Wilder v. Colby

Morton, C. J,

A count in indebitatus assumpsit for goods sold upon a credit will not lie until the credit has expired. Such a count imports an allegation either that there was no credit or that it has expired. Hunneman v. Grafton, 10 Met. 454. Morrison v. Clark, 7 Cush. 213.

In this case, the plaintiff’s evidence showed that he consigned the goods to the defendant in June 1880; that in February 1881, negotiations were had between the parties as to a sale of the balance remaining in the hands of the defendant. Regarding the plaintiff’s evidence in the light most favorable to him, the utmost that it proves is a sale to the defendant upon a credit which had not expired at the time of the commencement of his suit. This was a fatal variance. To maintain his action, he is required to allege and prove that the debt was due and payable at the time of its commencement; his proof shows that the debt was not due and payable, and that he cannot maintain his action.
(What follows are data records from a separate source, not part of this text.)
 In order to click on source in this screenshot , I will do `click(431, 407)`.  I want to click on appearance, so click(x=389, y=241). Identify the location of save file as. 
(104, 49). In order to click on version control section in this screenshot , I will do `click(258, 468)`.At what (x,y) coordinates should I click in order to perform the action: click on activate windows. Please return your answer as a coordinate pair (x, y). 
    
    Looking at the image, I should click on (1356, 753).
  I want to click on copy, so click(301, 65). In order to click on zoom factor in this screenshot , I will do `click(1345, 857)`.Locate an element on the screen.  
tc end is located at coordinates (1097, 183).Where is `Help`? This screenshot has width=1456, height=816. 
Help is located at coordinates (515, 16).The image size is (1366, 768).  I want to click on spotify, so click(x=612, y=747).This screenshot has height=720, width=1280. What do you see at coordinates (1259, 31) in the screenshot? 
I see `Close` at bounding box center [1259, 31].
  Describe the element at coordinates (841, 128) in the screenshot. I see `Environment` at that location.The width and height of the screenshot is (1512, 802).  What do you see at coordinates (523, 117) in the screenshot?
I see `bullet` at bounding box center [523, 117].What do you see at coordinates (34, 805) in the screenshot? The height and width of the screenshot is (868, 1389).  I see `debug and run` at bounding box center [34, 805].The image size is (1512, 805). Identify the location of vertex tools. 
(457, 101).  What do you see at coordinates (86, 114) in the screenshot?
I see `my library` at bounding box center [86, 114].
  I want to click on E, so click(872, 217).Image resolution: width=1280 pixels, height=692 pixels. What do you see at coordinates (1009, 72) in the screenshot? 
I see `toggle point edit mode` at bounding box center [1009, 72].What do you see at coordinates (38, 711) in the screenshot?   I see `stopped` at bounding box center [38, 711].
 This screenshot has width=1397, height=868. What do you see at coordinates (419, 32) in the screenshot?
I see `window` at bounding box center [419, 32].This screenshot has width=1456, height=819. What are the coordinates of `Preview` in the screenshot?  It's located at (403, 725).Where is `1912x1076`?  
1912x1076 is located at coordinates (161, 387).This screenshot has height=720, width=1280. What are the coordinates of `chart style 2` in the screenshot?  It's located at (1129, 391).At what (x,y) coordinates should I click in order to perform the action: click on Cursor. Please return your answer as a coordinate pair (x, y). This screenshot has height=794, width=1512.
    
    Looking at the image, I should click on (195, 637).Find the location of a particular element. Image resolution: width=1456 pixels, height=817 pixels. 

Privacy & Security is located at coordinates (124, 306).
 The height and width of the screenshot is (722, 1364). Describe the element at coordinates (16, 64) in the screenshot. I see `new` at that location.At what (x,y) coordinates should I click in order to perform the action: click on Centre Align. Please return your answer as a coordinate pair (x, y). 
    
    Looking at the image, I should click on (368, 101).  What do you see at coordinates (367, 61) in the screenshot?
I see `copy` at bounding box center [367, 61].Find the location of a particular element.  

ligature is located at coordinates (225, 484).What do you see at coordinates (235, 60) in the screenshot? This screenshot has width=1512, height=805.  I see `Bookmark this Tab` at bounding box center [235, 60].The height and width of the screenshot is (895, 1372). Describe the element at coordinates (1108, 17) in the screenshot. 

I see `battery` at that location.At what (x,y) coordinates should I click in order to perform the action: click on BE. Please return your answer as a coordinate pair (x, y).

It is not .a question of pleading by the defendant, but of proof by the plaintiff. Morrison v. Clark, ubi supra. In Reed v. Scituate, 7 Allen, 141, upon which the plaintiff relies, the question decided was a question of pleading, and the court carefully guards its opinion so as to exclude this case from its effect, by saying that, if the plaintiff himself, in making out his case, proved a credit which had not expired when the suit was commenced, “perhaps the defendant might have taken advantage of the evidence.”

We are of opinion that the Superior Court should have ruled, as requested, that there was a variance between the plaintiff’s allegations and proofs; and that, upon the evidence, he could not maintain his action. Exceptions sustained.